The “Gingerbread House” in Travis Heights is on track for historic status
The photo is from Austin
Monday, September 11, 2023 Written by Callie Bramble
Historic preservationists in Travis Heights had reason to celebrate last week, as a proposal to place a landmark on an iconic neighborhood home broke the usual routine of demolition and disappointment.
The rezoning case for the property at 2101 Travis Heights Road, known to neighbors as the “Gingerbread House,” received unanimous approval from the Historic Landmarks Commission, which cited architectural and historical significance as the basis for approval. The issue will then move through the Planning Commission before a final vote in the City Council.

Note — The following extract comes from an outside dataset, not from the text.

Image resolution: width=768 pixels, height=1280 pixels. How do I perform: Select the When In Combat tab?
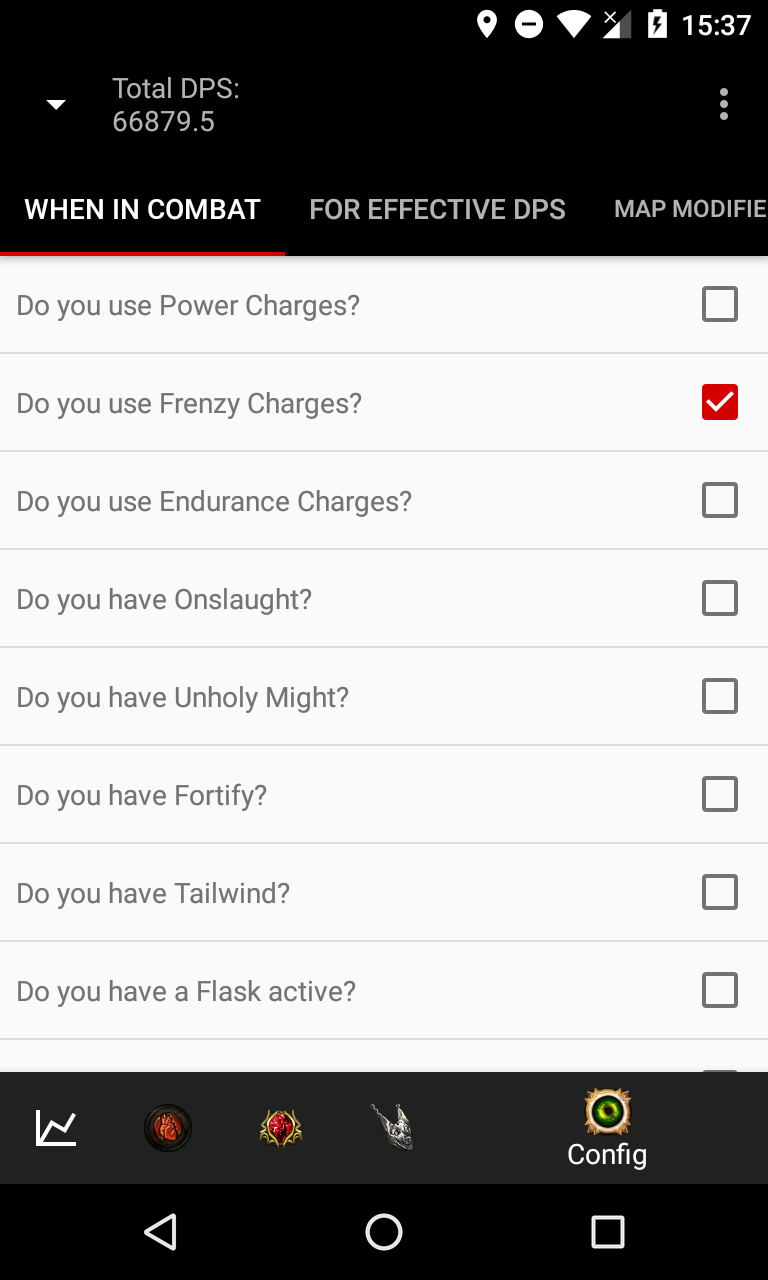pyautogui.click(x=142, y=209)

Built in the mid-1930s by manufacturing industrialist Roland P. Burks and his wife Jessie Vance, the Tudor Revival-style home has stood for three generations as a point of reference for the neighborhood and the site of popular local businesses. Current owners Brian and Joellen Peters, founders of Austin Beer Garden Brewing Company in South Austin, purchased the house in 2011 after decades of admiring it from afar.
“This is a house we fell in love with in 1991, when we first moved to Austin,” Brian Peters said. “It has a neighborhood feel to it, with everyone using it as sort of a landmark and a point of reference, especially during Christmas and Halloween…so a lot of people tell us it’s one of their favorites.”

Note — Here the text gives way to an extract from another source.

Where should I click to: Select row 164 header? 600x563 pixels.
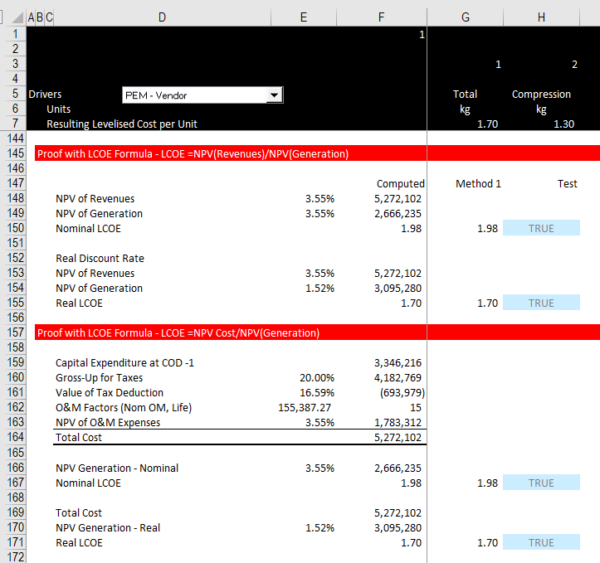pyautogui.click(x=13, y=438)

In its early years, the property was home to builder R.B. Burks and his descendants, who survived the Great Depression as directors of the Woodward Manufacturing Company. The former Pennsylvania Airport auto body and furniture manufacturing plant was at one time the largest in the city, and played an important role in Austin’s economy until the mid-20th century.
The house changed hands in 1954, when it was taken in by businessman Harry “Ray” Chalstrom, who ran the family’s Venetian blinds, garage and covered patio on nearby Barton Springs Road. Dill’s-Challstrom closed its headquarters in the current Zax Restaurant and Bar in 1986, after nearly six decades in business.

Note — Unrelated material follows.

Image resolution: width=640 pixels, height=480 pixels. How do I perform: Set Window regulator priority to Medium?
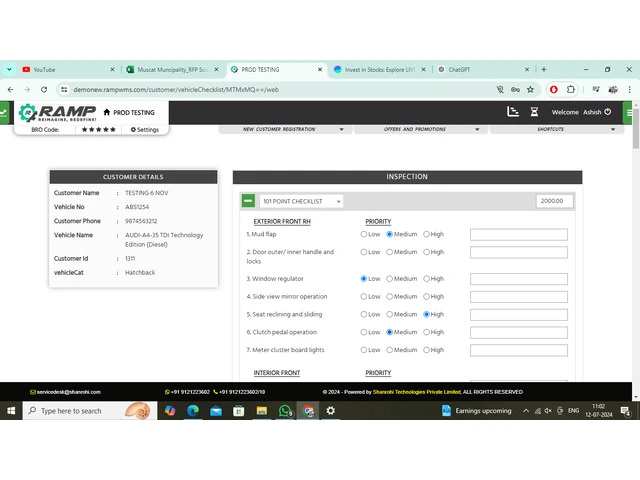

Now, Brian and Joelyn Peters hope to continue leading the team, running the Gingerbread House as a beloved gathering place for years to come. If successful, the house’s new status as a historic landmark will give the couple a tax abatement designed to help fund its upkeep, as well as protect the property from being altered or demolished in the future.
The zoning would be a win for Travis Heights preservationists, who for years have been sounding the alarm about encroaching developers and transplants destroying the neighborhood’s landmark bungalows and bungalows in favor of larger, modern homes. The area gained recognition as a historic district on the National Register of Historic Places in 2021, but Austin’s booming real estate market continues to cause an onslaught of demolitions.
Ben Hemsath, the home’s commissioner, said: “I think we have to recognize that this is something that has been passed down from previous generations, looked after and preserved to make it the iconic home it is today.” “This is a landmark in every way, and this zoning initiation is a partnership with the City of Austin… that will pass on to the future owners as well.”
The zoning application will make its way to the Planning Commission sometime over the next few months, followed by a final vote by the City Council. With its current owners, this cause is likely to see success.